• _Rows_:
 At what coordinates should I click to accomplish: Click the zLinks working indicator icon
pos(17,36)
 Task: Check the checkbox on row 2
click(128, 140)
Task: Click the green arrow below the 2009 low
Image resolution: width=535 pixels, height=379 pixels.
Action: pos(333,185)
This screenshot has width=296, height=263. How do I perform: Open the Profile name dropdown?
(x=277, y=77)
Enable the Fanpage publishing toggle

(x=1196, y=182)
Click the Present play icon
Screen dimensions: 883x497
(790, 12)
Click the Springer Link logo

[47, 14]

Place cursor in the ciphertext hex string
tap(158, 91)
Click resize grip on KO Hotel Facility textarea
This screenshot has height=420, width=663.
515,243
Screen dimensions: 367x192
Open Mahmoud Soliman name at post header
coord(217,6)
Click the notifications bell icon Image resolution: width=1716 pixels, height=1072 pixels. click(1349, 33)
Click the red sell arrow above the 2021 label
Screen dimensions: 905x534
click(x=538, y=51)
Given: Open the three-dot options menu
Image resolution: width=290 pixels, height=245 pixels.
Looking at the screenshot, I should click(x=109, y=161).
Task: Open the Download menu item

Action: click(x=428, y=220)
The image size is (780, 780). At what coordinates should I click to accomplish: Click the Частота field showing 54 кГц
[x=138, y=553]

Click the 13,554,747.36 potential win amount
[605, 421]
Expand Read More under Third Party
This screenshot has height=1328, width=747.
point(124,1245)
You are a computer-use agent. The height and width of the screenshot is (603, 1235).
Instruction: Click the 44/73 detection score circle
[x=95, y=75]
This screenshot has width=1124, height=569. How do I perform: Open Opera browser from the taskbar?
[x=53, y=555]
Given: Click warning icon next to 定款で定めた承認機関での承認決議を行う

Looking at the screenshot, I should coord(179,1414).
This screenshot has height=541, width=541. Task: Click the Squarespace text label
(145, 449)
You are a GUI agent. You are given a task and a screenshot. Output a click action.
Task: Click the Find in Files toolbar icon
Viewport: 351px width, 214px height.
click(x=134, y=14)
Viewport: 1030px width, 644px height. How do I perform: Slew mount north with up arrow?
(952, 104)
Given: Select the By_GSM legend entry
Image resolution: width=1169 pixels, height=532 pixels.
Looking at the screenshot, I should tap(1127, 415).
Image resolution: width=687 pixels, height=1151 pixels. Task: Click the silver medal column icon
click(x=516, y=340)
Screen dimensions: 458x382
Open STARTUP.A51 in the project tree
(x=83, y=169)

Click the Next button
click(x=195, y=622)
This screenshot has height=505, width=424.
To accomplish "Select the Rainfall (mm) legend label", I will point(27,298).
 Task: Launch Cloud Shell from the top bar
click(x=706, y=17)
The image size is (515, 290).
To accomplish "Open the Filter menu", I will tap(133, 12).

• _Short task_: Recast all of the data above as a Markdown table with two columns, No. and Content. Give each non-blank line its own numbered row.

• _Solution to this exercise_:
| No. | Content |
|---|---|
| 1 |  At what coordinates should I click to accomplish: Click the zLinks working indicator icon |
| 2 | pos(17,36) |
| 3 |  Task: Check the checkbox on row 2 |
| 4 | click(128, 140) |
| 5 | Task: Click the green arrow below the 2009 low |
| 6 | Image resolution: width=535 pixels, height=379 pixels. |
| 7 | Action: pos(333,185) |
| 8 | This screenshot has width=296, height=263. How do I perform: Open the Profile name dropdown? |
| 9 | (x=277, y=77) |
| 10 | Enable the Fanpage publishing toggle |
| 11 | (x=1196, y=182) |
| 12 | Click the Present play icon |
| 13 | Screen dimensions: 883x497 |
| 14 | (790, 12) |
| 15 | Click the Springer Link logo |
| 16 | [47, 14] |
| 17 | Place cursor in the ciphertext hex string |
| 18 | tap(158, 91) |
| 19 | Click resize grip on KO Hotel Facility textarea |
| 20 | This screenshot has height=420, width=663. |
| 21 | 515,243 |
| 22 | Screen dimensions: 367x192 |
| 23 | Open Mahmoud Soliman name at post header |
| 24 | coord(217,6) |
| 25 | Click the notifications bell icon Image resolution: width=1716 pixels, height=1072 pixels. click(1349, 33) |
| 26 | Click the red sell arrow above the 2021 label |
| 27 | Screen dimensions: 905x534 |
| 28 | click(x=538, y=51) |
| 29 | Given: Open the three-dot options menu |
| 30 | Image resolution: width=290 pixels, height=245 pixels. |
| 31 | Looking at the screenshot, I should click(x=109, y=161). |
| 32 | Task: Open the Download menu item |
| 33 | Action: click(x=428, y=220) |
| 34 | The image size is (780, 780). At what coordinates should I click to accomplish: Click the Частота field showing 54 кГц |
| 35 | [x=138, y=553] |
| 36 | Click the 13,554,747.36 potential win amount |
| 37 | [605, 421] |
| 38 | Expand Read More under Third Party |
| 39 | This screenshot has height=1328, width=747. |
| 40 | point(124,1245) |
| 41 | You are a computer-use agent. The height and width of the screenshot is (603, 1235). |
| 42 | Instruction: Click the 44/73 detection score circle |
| 43 | [x=95, y=75] |
| 44 | This screenshot has width=1124, height=569. How do I perform: Open Opera browser from the taskbar? |
| 45 | [x=53, y=555] |
| 46 | Given: Click warning icon next to 定款で定めた承認機関での承認決議を行う |
| 47 | Looking at the screenshot, I should coord(179,1414). |
| 48 | This screenshot has height=541, width=541. Task: Click the Squarespace text label |
| 49 | (145, 449) |
| 50 | You are a GUI agent. You are given a task and a screenshot. Output a click action. |
| 51 | Task: Click the Find in Files toolbar icon |
| 52 | Viewport: 351px width, 214px height. |
| 53 | click(x=134, y=14) |
| 54 | Viewport: 1030px width, 644px height. How do I perform: Slew mount north with up arrow? |
| 55 | (952, 104) |
| 56 | Given: Select the By_GSM legend entry |
| 57 | Image resolution: width=1169 pixels, height=532 pixels. |
| 58 | Looking at the screenshot, I should tap(1127, 415). |
| 59 | Image resolution: width=687 pixels, height=1151 pixels. Task: Click the silver medal column icon |
| 60 | click(x=516, y=340) |
| 61 | Screen dimensions: 458x382 |
| 62 | Open STARTUP.A51 in the project tree |
| 63 | (x=83, y=169) |
| 64 | Click the Next button |
| 65 | click(x=195, y=622) |
| 66 | This screenshot has height=505, width=424. |
| 67 | To accomplish "Select the Rainfall (mm) legend label", I will point(27,298). |
| 68 |  Task: Launch Cloud Shell from the top bar |
| 69 | click(x=706, y=17) |
| 70 | The image size is (515, 290). |
| 71 | To accomplish "Open the Filter menu", I will tap(133, 12). |